Wednesday, January 21, 2009

Inauguration: Enthusiasm for the Enlightenment

More than a few people around here have commented that Barack Obama’s Inaugural Address constituted the return of the Enlightenment. His assertions of constitutional values, universal aspirations, the re-establishment of science as the basis for policy, even his scriptural invocation of putting aside childish things, reminded some of Immanuel Kant’s very definition: “Enlightenment is man’s emergence from his self-incurred immaturity.” In other words, the childishness that we ought set aside was produced by those whom we let rule over us. It is not natural, but rather a stupor we let others induce upon us. (See, just thinking about the speech gets you writing complex clauses.) So the speech was marking the end of that rule and its accompanying immaturity.
Copying the President’s speech patterns is just another way expressing admiration. If Obama revived the Enlightenment, he did so by rallying a vast crowd, not the usual way of spreading rationalism. The thrill of hearing the inaugural speech was in being reminded why one had voted for him, that he is articulate beyond most speakers you hear in public, I worried that his earnestness will wear on people, that the public will in a short time want some happy news.

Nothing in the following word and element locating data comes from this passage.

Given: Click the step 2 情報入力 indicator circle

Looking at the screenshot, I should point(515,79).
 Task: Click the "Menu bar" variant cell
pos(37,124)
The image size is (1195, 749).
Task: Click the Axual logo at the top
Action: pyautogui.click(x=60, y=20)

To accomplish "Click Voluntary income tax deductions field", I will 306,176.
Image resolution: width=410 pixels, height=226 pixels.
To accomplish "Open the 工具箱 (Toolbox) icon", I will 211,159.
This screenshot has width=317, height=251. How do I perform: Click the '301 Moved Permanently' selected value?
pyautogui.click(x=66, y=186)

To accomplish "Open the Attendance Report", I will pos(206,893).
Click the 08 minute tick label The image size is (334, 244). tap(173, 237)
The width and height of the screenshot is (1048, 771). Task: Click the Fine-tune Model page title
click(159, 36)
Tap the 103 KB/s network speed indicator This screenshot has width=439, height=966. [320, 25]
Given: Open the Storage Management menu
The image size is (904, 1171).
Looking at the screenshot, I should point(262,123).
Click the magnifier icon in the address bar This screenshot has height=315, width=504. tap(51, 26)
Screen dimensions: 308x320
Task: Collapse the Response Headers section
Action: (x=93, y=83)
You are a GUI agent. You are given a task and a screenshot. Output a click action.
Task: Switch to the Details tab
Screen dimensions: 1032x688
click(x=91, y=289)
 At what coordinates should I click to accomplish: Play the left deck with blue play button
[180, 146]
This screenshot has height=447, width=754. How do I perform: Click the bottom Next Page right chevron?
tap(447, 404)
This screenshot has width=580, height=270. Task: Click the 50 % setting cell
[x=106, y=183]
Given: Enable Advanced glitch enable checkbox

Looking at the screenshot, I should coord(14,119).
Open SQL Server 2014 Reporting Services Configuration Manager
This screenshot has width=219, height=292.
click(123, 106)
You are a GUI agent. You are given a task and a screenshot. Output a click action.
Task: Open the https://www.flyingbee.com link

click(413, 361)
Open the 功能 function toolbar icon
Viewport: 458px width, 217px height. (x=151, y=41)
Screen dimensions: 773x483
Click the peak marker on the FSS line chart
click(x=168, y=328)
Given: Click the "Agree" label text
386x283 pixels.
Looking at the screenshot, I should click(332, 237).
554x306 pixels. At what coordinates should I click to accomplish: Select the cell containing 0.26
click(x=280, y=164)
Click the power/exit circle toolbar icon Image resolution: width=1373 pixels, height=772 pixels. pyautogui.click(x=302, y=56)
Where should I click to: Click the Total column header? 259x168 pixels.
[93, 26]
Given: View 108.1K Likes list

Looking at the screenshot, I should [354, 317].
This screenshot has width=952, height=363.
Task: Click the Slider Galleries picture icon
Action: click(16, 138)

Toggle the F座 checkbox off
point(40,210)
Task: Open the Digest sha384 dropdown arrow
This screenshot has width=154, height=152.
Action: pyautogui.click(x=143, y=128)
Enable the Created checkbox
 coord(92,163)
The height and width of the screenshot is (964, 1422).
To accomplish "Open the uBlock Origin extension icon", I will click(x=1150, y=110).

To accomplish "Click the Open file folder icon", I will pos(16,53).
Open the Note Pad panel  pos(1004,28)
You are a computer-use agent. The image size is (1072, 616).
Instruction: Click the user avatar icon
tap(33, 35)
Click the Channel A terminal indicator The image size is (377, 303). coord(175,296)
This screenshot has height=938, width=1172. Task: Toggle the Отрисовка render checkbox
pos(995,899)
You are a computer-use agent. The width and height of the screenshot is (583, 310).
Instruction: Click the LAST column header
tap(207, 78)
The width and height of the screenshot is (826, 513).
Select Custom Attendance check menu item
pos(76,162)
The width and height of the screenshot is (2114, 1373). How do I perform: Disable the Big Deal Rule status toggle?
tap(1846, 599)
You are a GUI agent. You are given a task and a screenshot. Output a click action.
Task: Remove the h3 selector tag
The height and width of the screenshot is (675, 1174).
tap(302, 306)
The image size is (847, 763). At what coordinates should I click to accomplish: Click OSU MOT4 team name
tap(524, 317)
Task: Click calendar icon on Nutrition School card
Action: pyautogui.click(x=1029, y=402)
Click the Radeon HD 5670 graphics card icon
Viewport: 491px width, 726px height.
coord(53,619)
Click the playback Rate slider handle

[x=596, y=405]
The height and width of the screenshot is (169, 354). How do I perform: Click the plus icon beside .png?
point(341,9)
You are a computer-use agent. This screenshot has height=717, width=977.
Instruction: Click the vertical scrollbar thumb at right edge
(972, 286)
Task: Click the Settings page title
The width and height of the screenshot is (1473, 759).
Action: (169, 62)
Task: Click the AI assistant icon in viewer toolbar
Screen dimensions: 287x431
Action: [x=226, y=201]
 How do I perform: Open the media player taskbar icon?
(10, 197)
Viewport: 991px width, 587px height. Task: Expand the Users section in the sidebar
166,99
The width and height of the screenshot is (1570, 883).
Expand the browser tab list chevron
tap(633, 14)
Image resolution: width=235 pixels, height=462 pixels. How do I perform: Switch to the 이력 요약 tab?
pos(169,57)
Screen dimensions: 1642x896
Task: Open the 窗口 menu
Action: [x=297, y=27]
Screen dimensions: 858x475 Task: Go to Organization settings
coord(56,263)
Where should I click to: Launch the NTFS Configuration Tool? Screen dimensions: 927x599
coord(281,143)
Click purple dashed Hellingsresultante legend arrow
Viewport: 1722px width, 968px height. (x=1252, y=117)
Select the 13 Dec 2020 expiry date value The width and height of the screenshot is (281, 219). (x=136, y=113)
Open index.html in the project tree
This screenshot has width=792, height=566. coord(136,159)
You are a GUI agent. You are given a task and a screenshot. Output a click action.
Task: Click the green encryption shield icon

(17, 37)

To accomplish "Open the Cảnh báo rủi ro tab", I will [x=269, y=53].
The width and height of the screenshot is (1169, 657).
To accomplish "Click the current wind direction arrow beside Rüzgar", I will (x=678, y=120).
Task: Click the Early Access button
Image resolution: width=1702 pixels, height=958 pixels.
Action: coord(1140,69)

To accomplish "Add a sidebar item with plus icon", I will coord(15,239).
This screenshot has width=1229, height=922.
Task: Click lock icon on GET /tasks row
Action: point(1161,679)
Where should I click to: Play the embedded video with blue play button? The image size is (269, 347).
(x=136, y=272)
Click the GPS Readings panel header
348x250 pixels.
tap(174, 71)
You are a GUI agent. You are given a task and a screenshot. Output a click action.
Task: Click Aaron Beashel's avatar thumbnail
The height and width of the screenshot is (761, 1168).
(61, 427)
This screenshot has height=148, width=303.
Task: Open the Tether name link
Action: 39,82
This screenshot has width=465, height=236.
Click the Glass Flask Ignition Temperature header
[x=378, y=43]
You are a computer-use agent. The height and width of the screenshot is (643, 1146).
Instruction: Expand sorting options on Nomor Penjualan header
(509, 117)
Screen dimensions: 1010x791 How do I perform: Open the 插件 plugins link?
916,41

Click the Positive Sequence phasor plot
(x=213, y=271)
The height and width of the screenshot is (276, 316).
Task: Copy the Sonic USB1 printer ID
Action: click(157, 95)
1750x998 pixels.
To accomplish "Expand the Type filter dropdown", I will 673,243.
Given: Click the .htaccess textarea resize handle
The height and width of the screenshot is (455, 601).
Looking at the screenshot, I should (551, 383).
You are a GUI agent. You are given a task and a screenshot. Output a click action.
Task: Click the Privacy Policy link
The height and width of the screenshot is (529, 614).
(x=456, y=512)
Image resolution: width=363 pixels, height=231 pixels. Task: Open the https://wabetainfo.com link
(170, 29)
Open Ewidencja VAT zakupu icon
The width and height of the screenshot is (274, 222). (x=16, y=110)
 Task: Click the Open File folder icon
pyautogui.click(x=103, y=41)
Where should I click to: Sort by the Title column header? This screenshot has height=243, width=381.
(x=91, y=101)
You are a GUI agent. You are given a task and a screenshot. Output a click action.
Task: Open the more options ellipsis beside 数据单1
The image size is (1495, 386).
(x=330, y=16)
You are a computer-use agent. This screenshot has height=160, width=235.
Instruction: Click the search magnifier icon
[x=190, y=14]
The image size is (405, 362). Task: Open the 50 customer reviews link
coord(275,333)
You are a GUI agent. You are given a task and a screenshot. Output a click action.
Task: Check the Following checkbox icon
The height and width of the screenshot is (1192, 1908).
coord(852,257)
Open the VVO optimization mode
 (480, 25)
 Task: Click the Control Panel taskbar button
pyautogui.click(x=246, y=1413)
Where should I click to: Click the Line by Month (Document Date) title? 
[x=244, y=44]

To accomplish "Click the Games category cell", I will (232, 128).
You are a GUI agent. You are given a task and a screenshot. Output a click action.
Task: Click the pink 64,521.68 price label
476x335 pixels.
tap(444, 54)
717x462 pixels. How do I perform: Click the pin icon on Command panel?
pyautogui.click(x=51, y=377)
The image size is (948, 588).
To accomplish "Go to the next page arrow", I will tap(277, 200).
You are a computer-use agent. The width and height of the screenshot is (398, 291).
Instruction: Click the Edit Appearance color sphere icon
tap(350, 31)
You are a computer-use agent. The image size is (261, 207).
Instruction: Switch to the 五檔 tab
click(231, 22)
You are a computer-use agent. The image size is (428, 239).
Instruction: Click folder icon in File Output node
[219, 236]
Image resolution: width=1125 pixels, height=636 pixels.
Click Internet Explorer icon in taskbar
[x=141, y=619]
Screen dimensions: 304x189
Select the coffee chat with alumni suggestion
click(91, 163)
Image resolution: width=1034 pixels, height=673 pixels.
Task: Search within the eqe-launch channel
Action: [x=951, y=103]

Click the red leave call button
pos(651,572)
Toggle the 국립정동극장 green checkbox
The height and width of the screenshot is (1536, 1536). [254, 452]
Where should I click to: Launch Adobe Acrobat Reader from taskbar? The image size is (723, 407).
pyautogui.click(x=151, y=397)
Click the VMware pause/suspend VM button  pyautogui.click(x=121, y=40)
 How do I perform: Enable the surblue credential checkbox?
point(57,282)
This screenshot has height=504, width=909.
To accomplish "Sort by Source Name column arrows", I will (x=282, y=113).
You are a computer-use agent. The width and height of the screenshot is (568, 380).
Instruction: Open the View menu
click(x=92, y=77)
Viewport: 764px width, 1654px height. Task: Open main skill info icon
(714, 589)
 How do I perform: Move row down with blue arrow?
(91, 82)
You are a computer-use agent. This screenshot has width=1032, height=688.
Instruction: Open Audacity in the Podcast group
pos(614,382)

He was wisely kept out of sight during the transition, so that his appearance revived the enthusiasm felt at the election, though this time without the immediate anxiety that it could all go wrong. Having been contested for the last two years, this time the revival of the Enlightenment was secured not only by debate and reflection, but by rhetoric, pageantry and the long-term stability of the government-- a touch of the baroque.